#### [SET PROBLEM]
Please copy the lines of the data below word for word, starting at the line that contains "Tap the R550 radius callout" and ending at the line that contains "pyautogui.click(x=200, y=240)", with both of those lines included.
---------------
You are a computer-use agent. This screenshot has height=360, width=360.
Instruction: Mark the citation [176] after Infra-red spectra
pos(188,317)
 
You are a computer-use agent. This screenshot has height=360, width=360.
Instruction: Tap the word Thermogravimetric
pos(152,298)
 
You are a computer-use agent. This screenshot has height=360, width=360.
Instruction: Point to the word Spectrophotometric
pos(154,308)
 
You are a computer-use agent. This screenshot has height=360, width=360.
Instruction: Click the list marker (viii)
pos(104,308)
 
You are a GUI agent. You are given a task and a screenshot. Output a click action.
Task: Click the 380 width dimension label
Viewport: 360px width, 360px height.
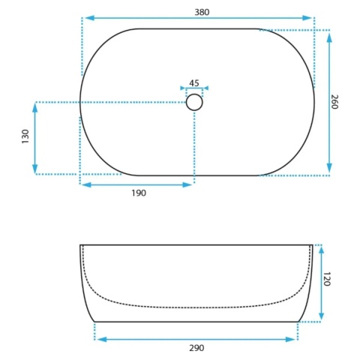tap(202, 12)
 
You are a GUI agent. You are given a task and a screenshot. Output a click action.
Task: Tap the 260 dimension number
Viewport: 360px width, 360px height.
tap(334, 102)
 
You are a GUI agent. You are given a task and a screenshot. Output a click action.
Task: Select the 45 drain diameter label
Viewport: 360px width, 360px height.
tap(194, 82)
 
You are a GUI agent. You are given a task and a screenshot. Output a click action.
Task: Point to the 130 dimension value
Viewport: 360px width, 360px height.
tap(26, 136)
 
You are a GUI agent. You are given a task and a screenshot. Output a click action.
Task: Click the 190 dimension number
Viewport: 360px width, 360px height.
tap(139, 193)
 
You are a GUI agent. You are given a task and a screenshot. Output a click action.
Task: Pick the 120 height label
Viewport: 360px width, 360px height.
tap(327, 279)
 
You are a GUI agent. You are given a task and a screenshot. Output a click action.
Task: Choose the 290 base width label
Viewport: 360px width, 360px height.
tap(196, 348)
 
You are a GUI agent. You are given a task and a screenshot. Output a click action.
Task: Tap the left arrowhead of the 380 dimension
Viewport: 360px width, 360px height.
tap(89, 18)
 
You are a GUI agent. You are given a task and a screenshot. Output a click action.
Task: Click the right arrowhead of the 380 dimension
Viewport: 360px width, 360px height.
tap(307, 18)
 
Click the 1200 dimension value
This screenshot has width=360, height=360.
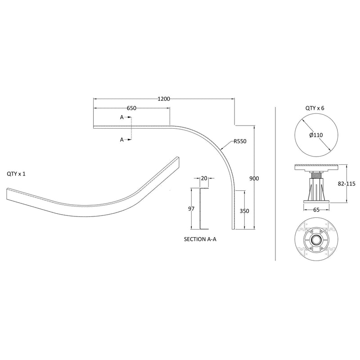pyautogui.click(x=164, y=99)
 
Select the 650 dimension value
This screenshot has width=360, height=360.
pyautogui.click(x=131, y=108)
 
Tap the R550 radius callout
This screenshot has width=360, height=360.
pyautogui.click(x=240, y=141)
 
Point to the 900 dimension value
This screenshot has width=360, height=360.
pyautogui.click(x=254, y=179)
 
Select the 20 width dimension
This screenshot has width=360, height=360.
pyautogui.click(x=204, y=178)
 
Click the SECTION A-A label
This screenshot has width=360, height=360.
pyautogui.click(x=200, y=240)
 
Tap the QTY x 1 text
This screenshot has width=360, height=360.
pyautogui.click(x=17, y=174)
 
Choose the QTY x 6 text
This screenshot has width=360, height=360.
pyautogui.click(x=315, y=108)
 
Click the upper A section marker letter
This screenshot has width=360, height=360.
pyautogui.click(x=122, y=117)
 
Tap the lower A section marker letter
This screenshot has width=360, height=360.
pyautogui.click(x=122, y=140)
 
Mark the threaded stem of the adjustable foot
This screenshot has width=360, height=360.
pyautogui.click(x=315, y=174)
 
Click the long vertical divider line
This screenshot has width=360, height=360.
pyautogui.click(x=275, y=184)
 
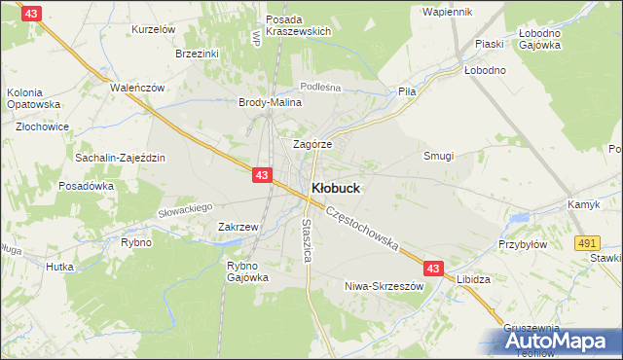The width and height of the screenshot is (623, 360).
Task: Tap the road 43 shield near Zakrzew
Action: pyautogui.click(x=261, y=175)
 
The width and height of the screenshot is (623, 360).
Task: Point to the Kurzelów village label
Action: pyautogui.click(x=153, y=30)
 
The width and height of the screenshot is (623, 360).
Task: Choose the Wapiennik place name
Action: pyautogui.click(x=447, y=12)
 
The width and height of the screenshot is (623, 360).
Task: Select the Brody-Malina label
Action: pyautogui.click(x=269, y=102)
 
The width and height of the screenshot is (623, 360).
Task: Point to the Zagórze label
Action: pyautogui.click(x=312, y=143)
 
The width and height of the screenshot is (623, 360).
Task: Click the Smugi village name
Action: pyautogui.click(x=438, y=156)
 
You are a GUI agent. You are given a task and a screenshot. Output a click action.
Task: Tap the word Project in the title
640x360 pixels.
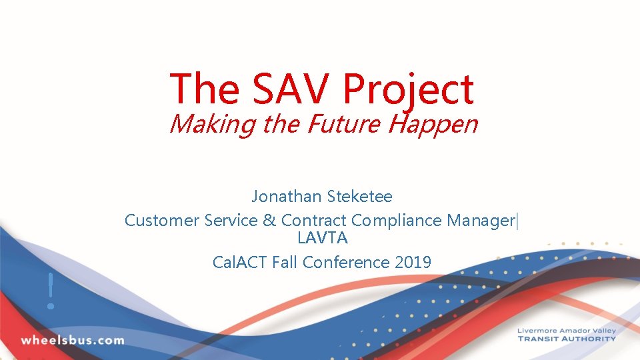click(409, 89)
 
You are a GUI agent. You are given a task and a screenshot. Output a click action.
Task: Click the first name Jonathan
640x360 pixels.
click(287, 197)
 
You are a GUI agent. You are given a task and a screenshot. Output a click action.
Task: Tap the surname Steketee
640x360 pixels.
click(359, 197)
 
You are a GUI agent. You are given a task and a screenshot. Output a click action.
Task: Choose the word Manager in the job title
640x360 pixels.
click(482, 220)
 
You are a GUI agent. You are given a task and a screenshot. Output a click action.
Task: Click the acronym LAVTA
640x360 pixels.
click(323, 237)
---------------
#### [TASK RESULT]
Tap the R550 radius callout
This screenshot has width=360, height=360.
pyautogui.click(x=240, y=141)
 
Point to the 900 dimension value
This screenshot has width=360, height=360.
pyautogui.click(x=254, y=179)
 
Select the 20 width dimension
This screenshot has width=360, height=360.
pyautogui.click(x=204, y=178)
 
Click the SECTION A-A label
This screenshot has width=360, height=360.
pyautogui.click(x=200, y=240)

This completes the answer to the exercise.